» Supplied information:
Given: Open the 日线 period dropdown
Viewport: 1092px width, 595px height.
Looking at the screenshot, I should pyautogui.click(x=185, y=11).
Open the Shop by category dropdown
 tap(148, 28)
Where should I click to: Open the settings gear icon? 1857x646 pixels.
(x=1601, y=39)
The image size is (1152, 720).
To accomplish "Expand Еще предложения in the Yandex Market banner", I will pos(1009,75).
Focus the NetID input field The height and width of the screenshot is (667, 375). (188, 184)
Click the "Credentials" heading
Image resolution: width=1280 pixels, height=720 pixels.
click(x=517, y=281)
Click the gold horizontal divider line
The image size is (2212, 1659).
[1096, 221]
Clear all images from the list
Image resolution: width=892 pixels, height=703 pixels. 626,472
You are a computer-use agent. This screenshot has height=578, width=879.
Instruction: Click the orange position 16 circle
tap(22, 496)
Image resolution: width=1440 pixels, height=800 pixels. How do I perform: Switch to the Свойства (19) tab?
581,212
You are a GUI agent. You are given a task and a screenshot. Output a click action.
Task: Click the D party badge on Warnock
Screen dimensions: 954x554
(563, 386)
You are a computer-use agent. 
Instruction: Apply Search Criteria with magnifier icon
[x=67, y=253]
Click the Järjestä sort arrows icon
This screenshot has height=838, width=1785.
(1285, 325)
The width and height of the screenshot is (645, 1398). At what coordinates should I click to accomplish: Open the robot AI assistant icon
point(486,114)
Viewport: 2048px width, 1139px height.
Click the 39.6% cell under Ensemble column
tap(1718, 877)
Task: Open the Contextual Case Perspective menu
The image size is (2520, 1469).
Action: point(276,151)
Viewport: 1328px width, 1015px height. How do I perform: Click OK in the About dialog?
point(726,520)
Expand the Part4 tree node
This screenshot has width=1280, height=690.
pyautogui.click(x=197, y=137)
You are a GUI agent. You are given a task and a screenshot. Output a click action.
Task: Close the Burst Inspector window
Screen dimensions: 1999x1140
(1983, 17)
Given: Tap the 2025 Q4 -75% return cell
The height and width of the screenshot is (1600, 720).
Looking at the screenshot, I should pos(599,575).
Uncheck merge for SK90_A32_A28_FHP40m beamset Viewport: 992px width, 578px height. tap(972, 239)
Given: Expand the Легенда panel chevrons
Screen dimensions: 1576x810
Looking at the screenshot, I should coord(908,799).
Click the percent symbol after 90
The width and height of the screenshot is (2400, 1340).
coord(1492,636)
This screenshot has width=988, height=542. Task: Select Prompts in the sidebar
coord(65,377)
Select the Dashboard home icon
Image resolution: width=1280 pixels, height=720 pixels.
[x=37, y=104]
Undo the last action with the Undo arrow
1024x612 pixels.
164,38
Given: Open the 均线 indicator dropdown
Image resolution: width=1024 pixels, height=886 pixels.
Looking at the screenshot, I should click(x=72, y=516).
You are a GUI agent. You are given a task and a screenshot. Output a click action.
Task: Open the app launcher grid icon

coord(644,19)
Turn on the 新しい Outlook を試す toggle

» Work required:
Copy the data word for word, from the line with "Image resolution: width=1440" to the line with "tap(1718, 877)", including both of those lines.

» Task output:
Image resolution: width=1440 pixels, height=800 pixels. How do I perform: Switch to the Свойства (19) tab?
581,212
You are a GUI agent. You are given a task and a screenshot. Output a click action.
Task: Click the D party badge on Warnock
Screen dimensions: 954x554
(563, 386)
You are a computer-use agent. 
Instruction: Apply Search Criteria with magnifier icon
[x=67, y=253]
Click the Järjestä sort arrows icon
This screenshot has height=838, width=1785.
(1285, 325)
The width and height of the screenshot is (645, 1398). At what coordinates should I click to accomplish: Open the robot AI assistant icon
point(486,114)
Viewport: 2048px width, 1139px height.
Click the 39.6% cell under Ensemble column
tap(1718, 877)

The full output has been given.